This week, market participants will be focusing on economic reports, specifically Core PCE, the Fed’s preferred inflation indicator. Several policymakers have opined on the subject of the economy and interest rates in the last few days, voicing their concerns about sticky inflation and the hotter-than-anticipated job market. The Fed members said that the timetable for the first interest-rate cut is far from certain, with visible differences in opinion between the rate committee members.

Three Economic Events

Here are three economic events that could affect your portfolio this week. For a full listing of all upcoming economic events, check out the TipRanks Economic Calendar.

» Q4 2023 GDP Growth Annualized (second estimate) – Wednesday, 02/28 – This report will provide an updated estimate of a change in GDP in the previous quarter. After the third quarter’s surge of 4.9%, the economy was expected to have slowed to an annualized growth rate of 2%. However, the initial report published on January 21 estimated growth at 3.3%. The current estimate is expected to reflect a  similar assessment. 

» January’s Core Personal Consumption Expenditures (Core PCE) – Thursday, 02/29 – This report reflects the average amount of money consumers spend monthly, excluding seasonally volatile products such as food and energy. FOMC policymakers use the annual Core PCE Price Index as their primary inflation gauge. January’s Core PCE is estimated to have decreased slightly to 2.8% from December’s 2.9%. Two weeks ago, the CPI and the Core CPI inflation gauges surprised on the upside, coming in hotter-than-expected. Following this negative surprise, economists, policymakers, and market participants will be closely focusing on the PCE reports to understand whether the disinflationary trend has indeed stalled.   

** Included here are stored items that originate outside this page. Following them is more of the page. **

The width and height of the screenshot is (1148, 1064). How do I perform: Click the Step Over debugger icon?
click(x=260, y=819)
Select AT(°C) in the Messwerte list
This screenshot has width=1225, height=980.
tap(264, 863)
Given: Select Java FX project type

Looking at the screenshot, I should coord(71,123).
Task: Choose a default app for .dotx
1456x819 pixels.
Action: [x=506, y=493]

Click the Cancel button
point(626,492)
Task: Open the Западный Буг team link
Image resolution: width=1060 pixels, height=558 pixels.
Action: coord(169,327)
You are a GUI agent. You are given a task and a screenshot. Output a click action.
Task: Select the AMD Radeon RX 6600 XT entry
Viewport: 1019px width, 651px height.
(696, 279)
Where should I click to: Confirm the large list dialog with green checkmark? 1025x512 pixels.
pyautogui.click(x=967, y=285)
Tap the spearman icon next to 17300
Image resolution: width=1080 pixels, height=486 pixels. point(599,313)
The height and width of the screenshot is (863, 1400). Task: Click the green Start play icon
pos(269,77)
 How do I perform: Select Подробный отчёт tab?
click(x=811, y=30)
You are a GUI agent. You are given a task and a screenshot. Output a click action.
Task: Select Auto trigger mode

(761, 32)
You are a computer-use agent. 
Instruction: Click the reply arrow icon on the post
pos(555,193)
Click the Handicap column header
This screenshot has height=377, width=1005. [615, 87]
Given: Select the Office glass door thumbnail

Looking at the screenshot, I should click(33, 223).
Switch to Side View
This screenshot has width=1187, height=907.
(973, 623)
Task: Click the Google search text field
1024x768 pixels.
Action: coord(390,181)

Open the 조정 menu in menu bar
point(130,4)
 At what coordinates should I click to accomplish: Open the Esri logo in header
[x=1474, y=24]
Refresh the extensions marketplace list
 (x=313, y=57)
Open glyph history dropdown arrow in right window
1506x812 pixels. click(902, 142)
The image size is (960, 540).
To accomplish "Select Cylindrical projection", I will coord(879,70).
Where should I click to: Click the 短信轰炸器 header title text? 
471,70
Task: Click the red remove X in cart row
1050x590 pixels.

» February’s ISM Manufacturing PMI – Thursday, 02/01 – This report shows business conditions in the U.S. manufacturing sector. PMIs are considered one of the most reliable leading indicators for assessing the state of the U.S. economy, helping analysts and economists anticipate changing economic trends. Last week, the same indicator published by S&P Global showed a strong upward momentum in the manufacturing sector. All eyes will be on the ISM report to confirm the rebound.